Hati Sang Ayah Remuk Ditinggal Mati 3 Anaknya

News   03 Februari 2020
Foto: dailytelegraph


Betapa remuk hati pria ini setelah ditinggal tewas oleh ketiga anaknya yang menjadi korban tabrak mobil. Semuanya meninggal saat hendak membeli es krim.

Dilansir Sky News, pria bernama Danny Abdallah ini tak kuasa menahan tangis begitu mengetahui tiga anaknya tewas ditabrak mobil. Nyawa ketiganya terenggut saat hendak membeli es krim. Dalam insiden itu, sepupu mereka juga ikut terbunuh.

Diketahui, peristiwa tragis ini juga membuat tiga orang terluka. Sebuah mobil yang dikemudikan pria mabuk dilaporkan hilang kendali dan menghantam para korban di kawasan pedestrian.

Abdallah berujar, mengetahui ketiga buah hatinya menjadi korban tabrakan, ia seperti 'mati rasa'. Anak-anaknya yang menjadi korban tewas adalah Antony (13), Angelina (12), dan Sienna (9). Selain itu, Veronique Sakr (11), putri sepupu Abdallah, juga ikut tewas ditabrak mobil.

danny abdallah
Foto: dailytelegraph

Peristiwa nahas ini menimpa para korban saat berjalan di Bettington Road di Otlands, Sydney pada Sabtu (1/2/2020) lalu. Saat itu mereka hendak membeli es krim.

Media lokal menyebut, adik Antony dan Angelina yang berusia 10 tahun ikut menjadi korban dan kini dalam kondisi serius. Korban lainnya adalah dua gadis berumur 10 dan 13 tahun, mereka menderita cedera minor.

Kabar ini membuat Abdallah sangat sedih dan terpukul.

“Saya mati rasa.
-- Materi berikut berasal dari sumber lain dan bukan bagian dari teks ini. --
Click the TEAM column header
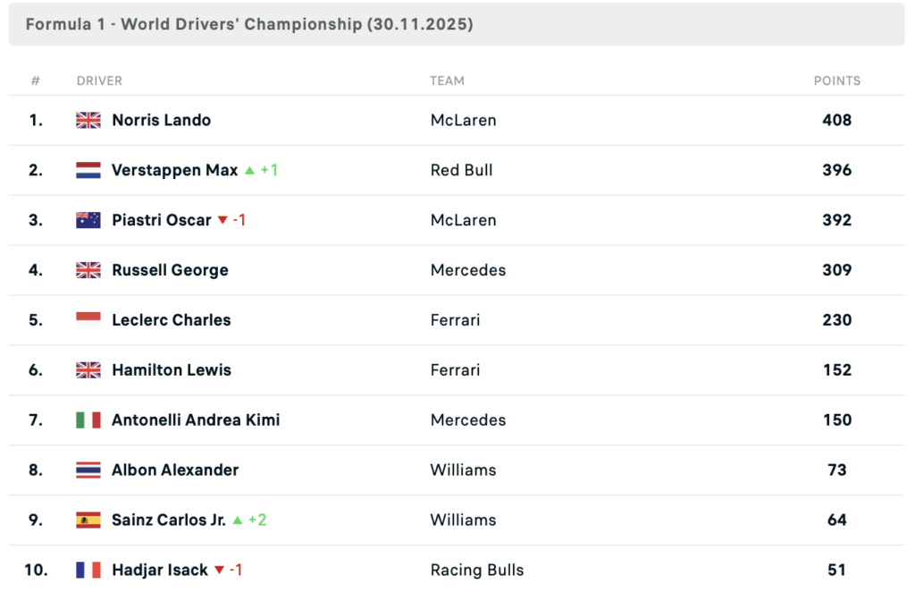915x593 pixels. pyautogui.click(x=447, y=80)
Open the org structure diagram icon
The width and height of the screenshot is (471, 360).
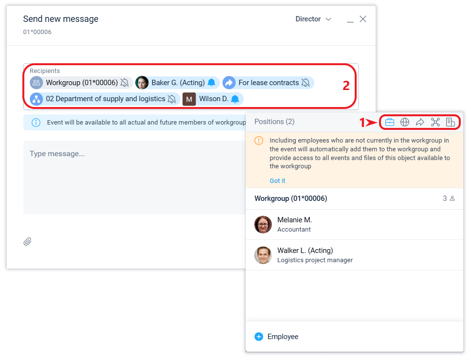pyautogui.click(x=435, y=122)
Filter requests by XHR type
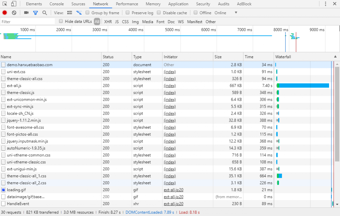Screen dimensions: 340x216 tap(108, 22)

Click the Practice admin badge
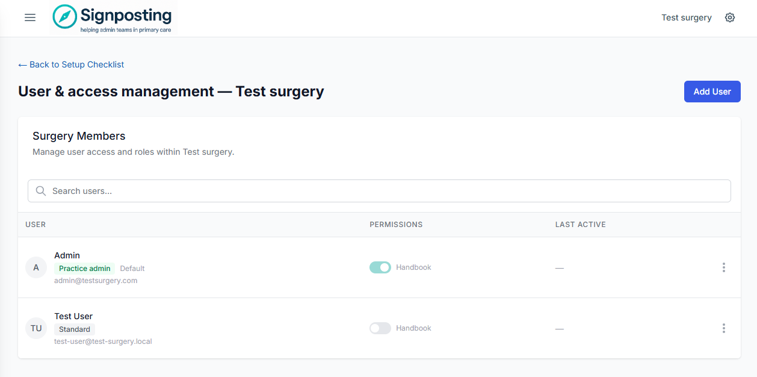[x=84, y=268]
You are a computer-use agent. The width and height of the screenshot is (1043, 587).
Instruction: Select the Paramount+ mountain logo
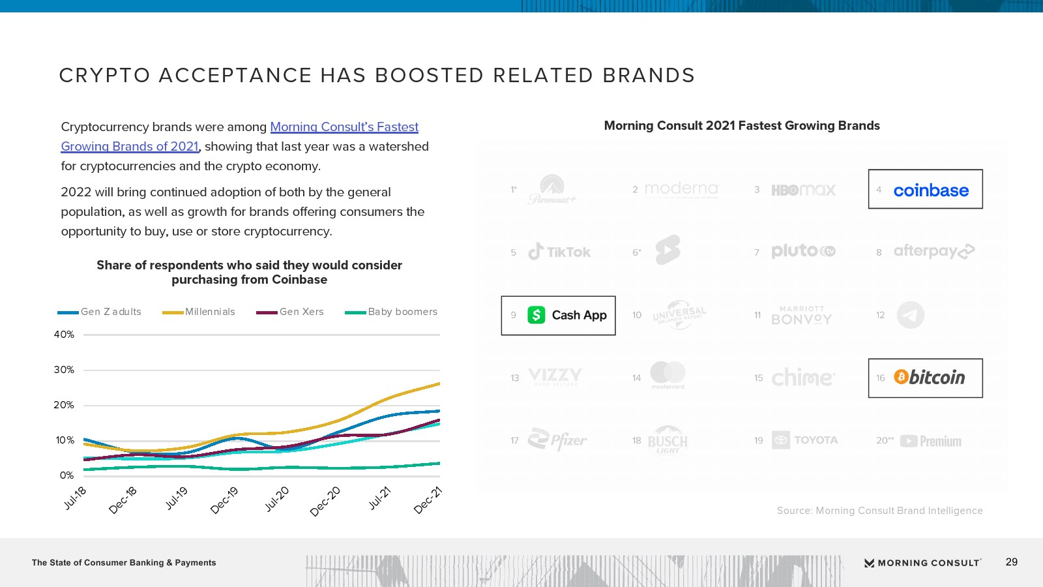coord(552,189)
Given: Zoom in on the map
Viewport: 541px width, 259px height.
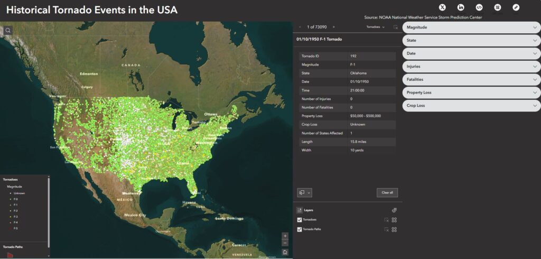Looking at the screenshot, I should pos(285,236).
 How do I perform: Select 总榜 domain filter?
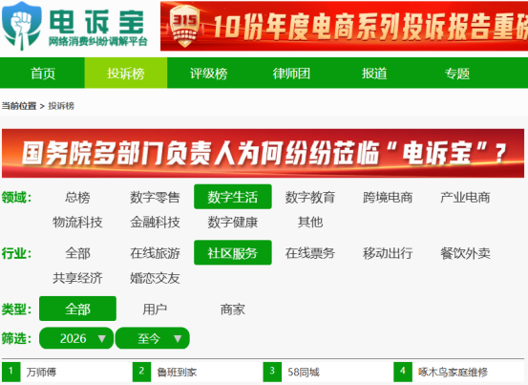click(77, 197)
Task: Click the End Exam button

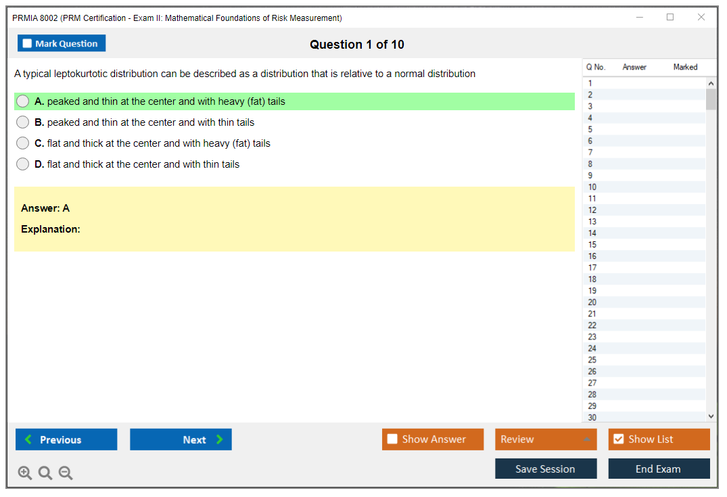Action: [659, 469]
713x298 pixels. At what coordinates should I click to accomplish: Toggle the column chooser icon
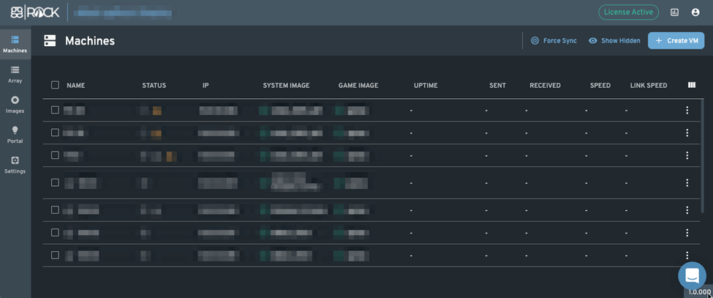coord(691,85)
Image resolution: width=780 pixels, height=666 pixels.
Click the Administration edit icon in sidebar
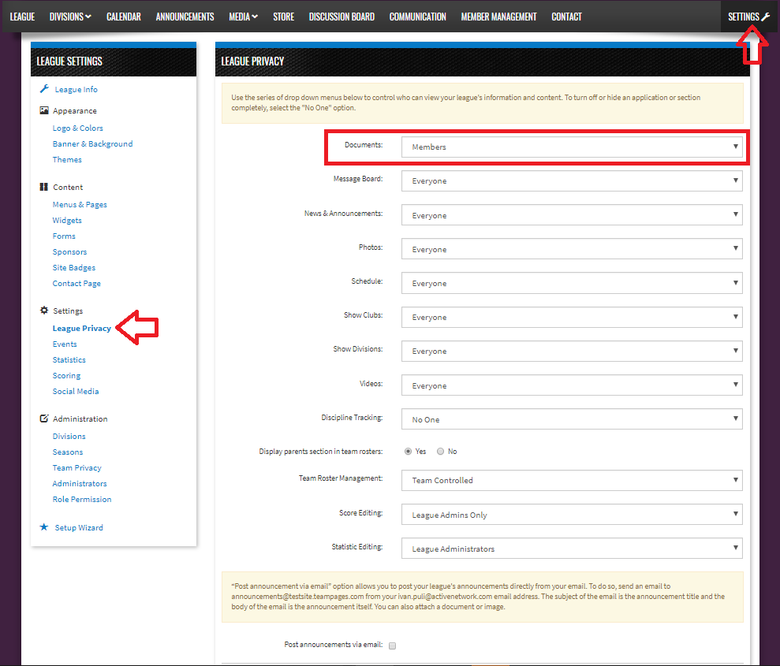[44, 419]
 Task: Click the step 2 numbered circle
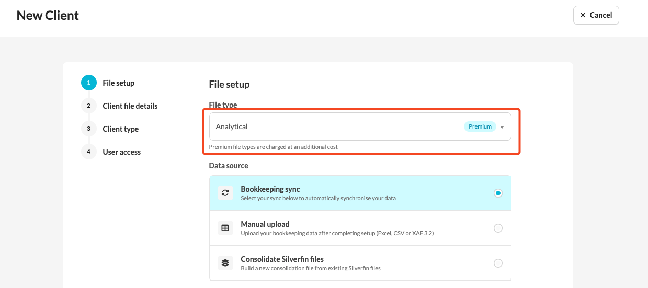click(x=89, y=106)
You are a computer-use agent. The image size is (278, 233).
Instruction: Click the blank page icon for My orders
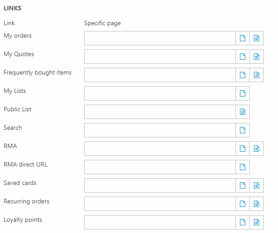click(x=243, y=38)
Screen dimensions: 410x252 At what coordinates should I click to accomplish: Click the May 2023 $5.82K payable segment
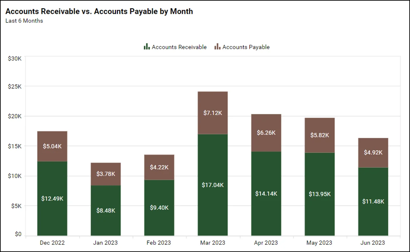[320, 135]
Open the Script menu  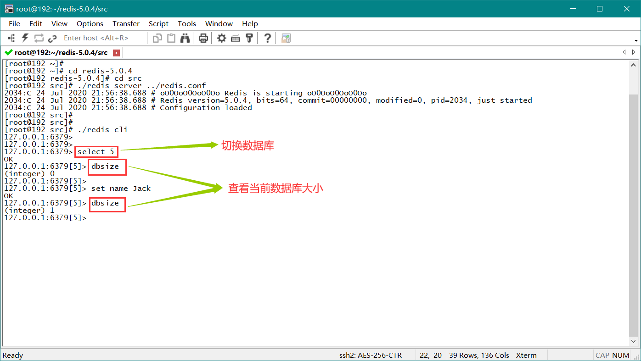(x=158, y=24)
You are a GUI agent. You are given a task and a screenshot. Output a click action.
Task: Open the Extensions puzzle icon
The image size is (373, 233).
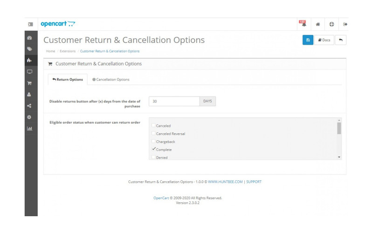pos(30,60)

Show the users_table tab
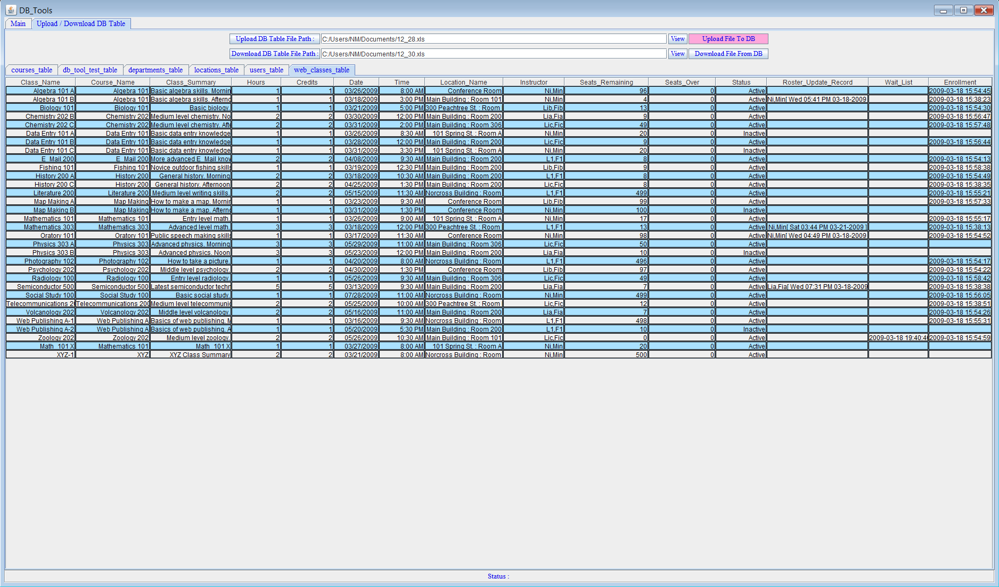[x=266, y=70]
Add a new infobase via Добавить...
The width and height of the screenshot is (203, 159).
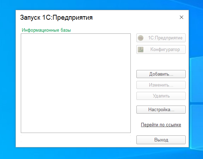tap(161, 74)
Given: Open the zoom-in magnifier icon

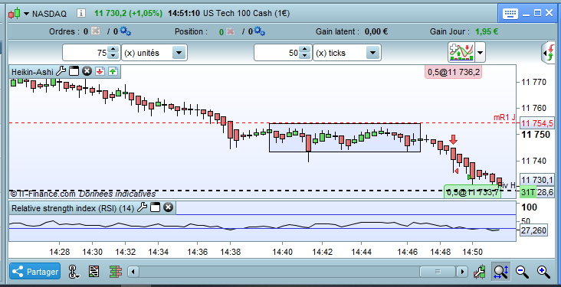Looking at the screenshot, I should click(543, 272).

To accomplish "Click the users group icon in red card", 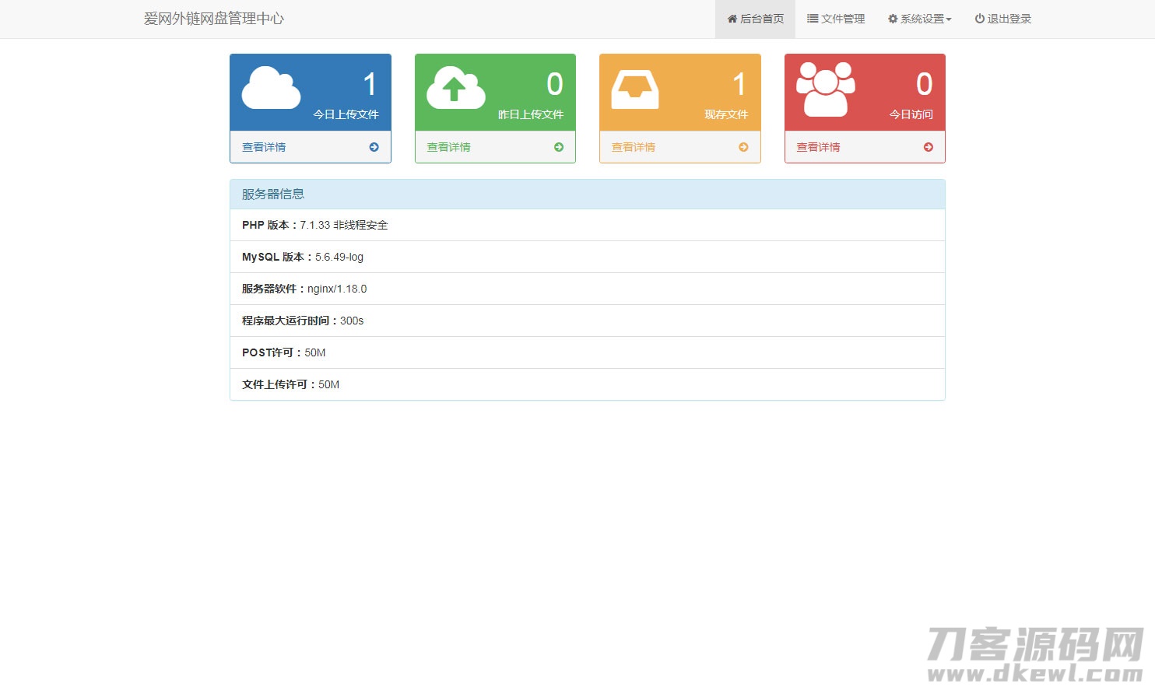I will click(825, 89).

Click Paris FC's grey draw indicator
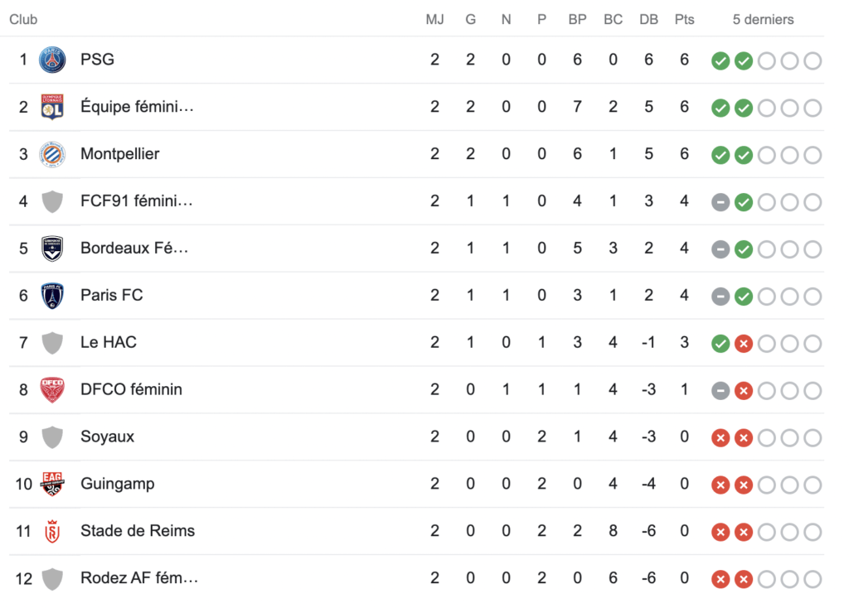pos(720,297)
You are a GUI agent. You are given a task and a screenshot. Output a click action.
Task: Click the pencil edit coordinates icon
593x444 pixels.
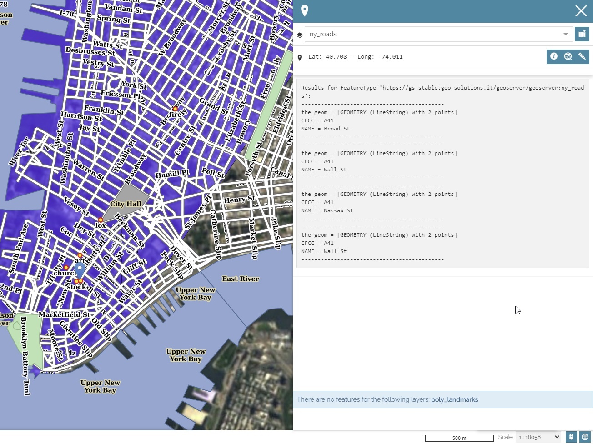click(582, 56)
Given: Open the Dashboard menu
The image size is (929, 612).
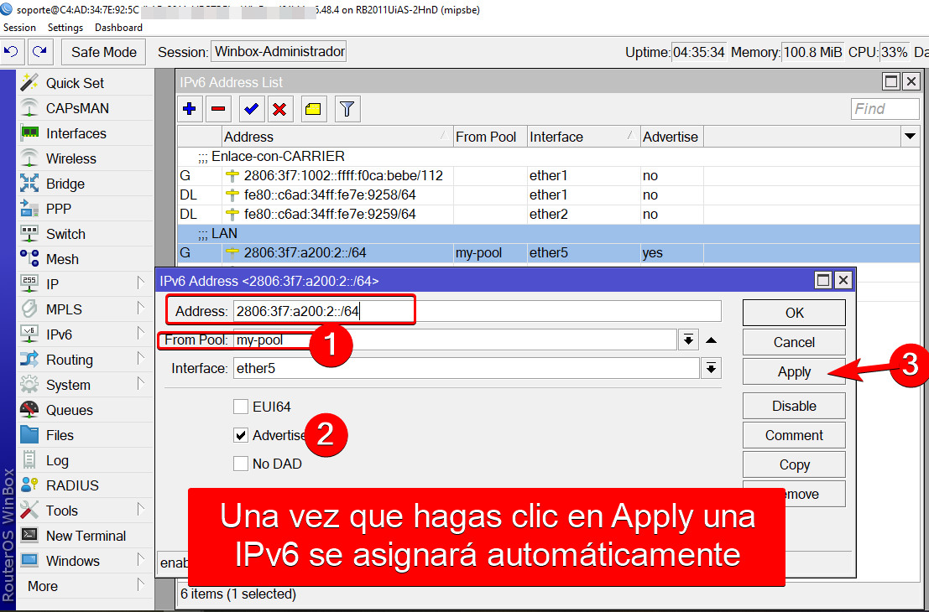Looking at the screenshot, I should [118, 27].
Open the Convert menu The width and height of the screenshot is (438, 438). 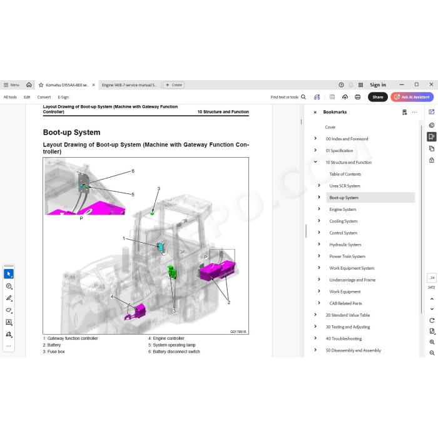click(x=44, y=97)
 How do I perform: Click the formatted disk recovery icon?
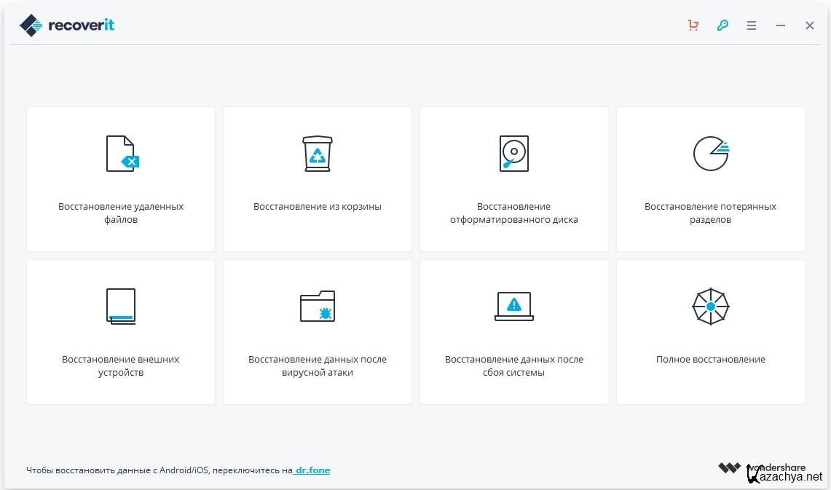pos(514,153)
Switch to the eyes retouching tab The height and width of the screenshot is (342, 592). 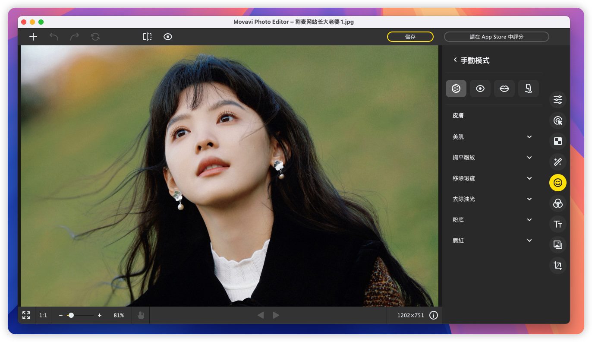(480, 89)
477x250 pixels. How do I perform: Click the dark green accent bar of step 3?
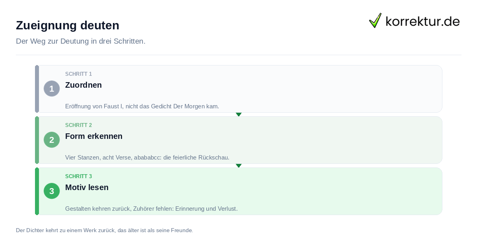[x=37, y=191]
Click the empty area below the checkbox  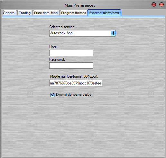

Yang bisa saya ucapkan adalah: tolonglah sopir, lebih hati-hati!” ujarnya.

Menurut ayah dari enam anak itu, saat itu anak-anaknya berjalan menikmati hari yang indah untuk membeli es krim.

“Saya terbangun esok paginya dan mendapati tiga anak saya sudah tidak bernyawa,” ujarnya sambil terisak.

anak dan sepupu
Foto: skynews

Abdallah mengenang, anak sulungnya, Antony, adalah penggemar bola basket. Sebelum insiden itu, Antony berujar bahwa ia ingin main basket untuk menghormati mendiang Kobe Bryant. Lalu adiknya, Angelina selalu menemani sang kakak.

“Sienna bagi saya adalah aktris kecil. Kini mereka sudah pergi ke tempat yang lebih baik,” kata Abdallah.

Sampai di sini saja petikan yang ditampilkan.